(Stored items)
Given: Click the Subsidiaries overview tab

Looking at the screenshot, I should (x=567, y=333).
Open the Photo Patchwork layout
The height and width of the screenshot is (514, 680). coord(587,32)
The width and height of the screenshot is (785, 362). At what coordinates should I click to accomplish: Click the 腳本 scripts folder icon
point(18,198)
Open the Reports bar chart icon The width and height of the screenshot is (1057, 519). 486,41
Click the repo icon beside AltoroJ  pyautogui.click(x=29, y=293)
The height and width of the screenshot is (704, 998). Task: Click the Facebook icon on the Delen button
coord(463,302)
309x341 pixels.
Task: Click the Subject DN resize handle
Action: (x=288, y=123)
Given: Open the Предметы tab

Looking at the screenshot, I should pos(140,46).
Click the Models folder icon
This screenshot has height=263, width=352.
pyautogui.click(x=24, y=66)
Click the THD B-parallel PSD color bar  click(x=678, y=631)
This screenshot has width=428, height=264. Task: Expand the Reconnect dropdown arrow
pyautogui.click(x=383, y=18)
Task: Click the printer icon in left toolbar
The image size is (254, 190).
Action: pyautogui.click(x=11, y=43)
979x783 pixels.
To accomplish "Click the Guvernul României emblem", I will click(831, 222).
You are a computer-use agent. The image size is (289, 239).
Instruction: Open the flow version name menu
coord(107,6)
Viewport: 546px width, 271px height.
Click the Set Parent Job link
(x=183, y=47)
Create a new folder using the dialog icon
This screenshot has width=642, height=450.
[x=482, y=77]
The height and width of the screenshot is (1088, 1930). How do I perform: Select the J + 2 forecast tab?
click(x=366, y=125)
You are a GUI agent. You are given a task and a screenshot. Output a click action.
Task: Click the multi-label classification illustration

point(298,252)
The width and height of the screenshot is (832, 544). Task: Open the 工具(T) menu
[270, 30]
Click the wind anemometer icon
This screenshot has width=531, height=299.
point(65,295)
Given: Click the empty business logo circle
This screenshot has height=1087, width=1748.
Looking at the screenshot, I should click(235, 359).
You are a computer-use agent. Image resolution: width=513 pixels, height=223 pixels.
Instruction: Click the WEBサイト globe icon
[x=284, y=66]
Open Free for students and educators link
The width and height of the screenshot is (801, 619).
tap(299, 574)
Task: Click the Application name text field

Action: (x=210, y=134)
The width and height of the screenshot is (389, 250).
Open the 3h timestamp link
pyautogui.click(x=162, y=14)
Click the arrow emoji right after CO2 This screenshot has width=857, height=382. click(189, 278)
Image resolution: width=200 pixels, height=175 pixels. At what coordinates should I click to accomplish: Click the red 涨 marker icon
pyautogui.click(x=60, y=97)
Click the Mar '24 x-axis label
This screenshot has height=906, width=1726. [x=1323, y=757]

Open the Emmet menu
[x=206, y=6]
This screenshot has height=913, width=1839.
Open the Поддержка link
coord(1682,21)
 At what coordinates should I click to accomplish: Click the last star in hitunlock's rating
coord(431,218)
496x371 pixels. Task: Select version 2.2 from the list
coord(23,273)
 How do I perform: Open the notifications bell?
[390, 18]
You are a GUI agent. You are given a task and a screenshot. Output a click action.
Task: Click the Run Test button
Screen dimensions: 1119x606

* _What is required_
Which lines in the rows above contain the string "pixels"? Extract each one, treating case as significant.

* _Expected answer_
309x341 pixels.
979x783 pixels.
You are a computer-use agent. Image resolution: width=513 pixels, height=223 pixels.
Image resolution: width=200 pixels, height=175 pixels. At what coordinates should I click to accomplish: Click the red 涨 marker icon
496x371 pixels. Task: Select version 2.2 from the list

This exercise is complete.